On Linux, it doesn't use aio facilities for files. The kernel io scheduler
may issue readahead behind the scenes, but there's no nonblocking file io
that's at the heart of your premise.
>
>
> On 27/10/2016 00:06, Vitaly Davidovich wrote:
>
>>
>>
>> On Wednesday, October 26, 2016, Brunoais <brunoaiss at gmail.com <mailto:
>> brunoaiss at gmail.com>> wrote:
>>
>> It is actually based on the premise that:
>>
>> 1. The first call to ReadableByteChannel.read(ByteBuffer) sets the OS
>> buffer size to fill in as the same size as ByteBuffer.
>>
>> Why do you say that?

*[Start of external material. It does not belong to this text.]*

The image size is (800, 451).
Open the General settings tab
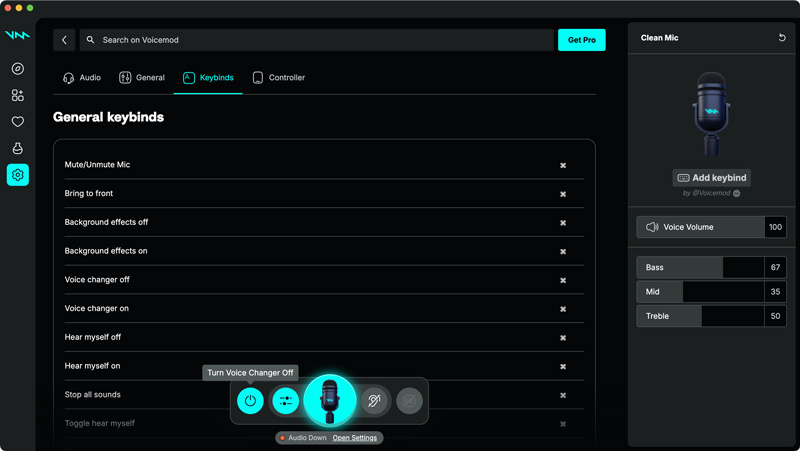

AFAICT, it issues a read syscall and that will block
>> if the data isn't in page cache.
>>
>> 2. The consecutive calls to ReadableByteChannel.read(ByteBuffer)
>> orders
>> the JVM to order the OS to execute memcpy() to copy from its memory
>> to the shared memory created at ByteBuffer instantiation (in
>> java 8)
>> using Unsafe and then for the JVM to update the ByteBuffer fields.
>>
>> I think subsequent reads just invoke the same read syscall, passing the
>> current file offset maintained by the file channel instance.
>>
>> 3. The call will not block waiting for I/O and it won't take longer
>> than the JNI interface if no new data exists. However, it will
>> block
>> waiting for the OS to execute memcpy() to the shared memory.
>>
>> So why do you think it won't block?
>>
>>
>> Is my premise wrong?
>>
>> If I read correctly, if I don't use a DirectBuffer, there would be
>> even another intermediate buffer to copy data to before giving it
>> to the "user" which would be useless.
>>
>> If you use a HeapByteBuffer, then there's an extra copy from the native
>> buffer to the Java buffer.
>>
>>
>>
>> On 26/10/2016 11:57, Pavel Rappo wrote:
>>
>> I believe I see where you coming from. Please correct me if
>> I'm wrong.
>>
>> Your implementation is based on the premise that a call to
>> ReadableByteChannel.read()
>> _initiates_ the operation and returns immediately. The OS then
>> continues to fill
>> the buffer while there's a free space in the buffer and the
>> channel hasn't encountered EOF.
>>
>> Is that right?
>>
>> On 25 Oct 2016, at 22:16, Brunoais <brunoaiss at gmail.com>
>> wrote:
>>
>> Thank you for your time. I'll try to explain it. I hope I
>> can clear it up.
>> First of it, I made a meaning mistake between asynchronous
>> and non-blocking. This implementation uses a non-blocking
>> algorithm internally while providing a blocking-like
>> algorithm on the surface. It is single-threaded and not
>> multi-threaded where one thread fetches data and blocks
>> waiting and the other accumulates it and provides to
>> whichever wants it.
>>
>> Second of it, I had made a mistake of going after
>> BufferedReader instead of going after BufferedInputStream.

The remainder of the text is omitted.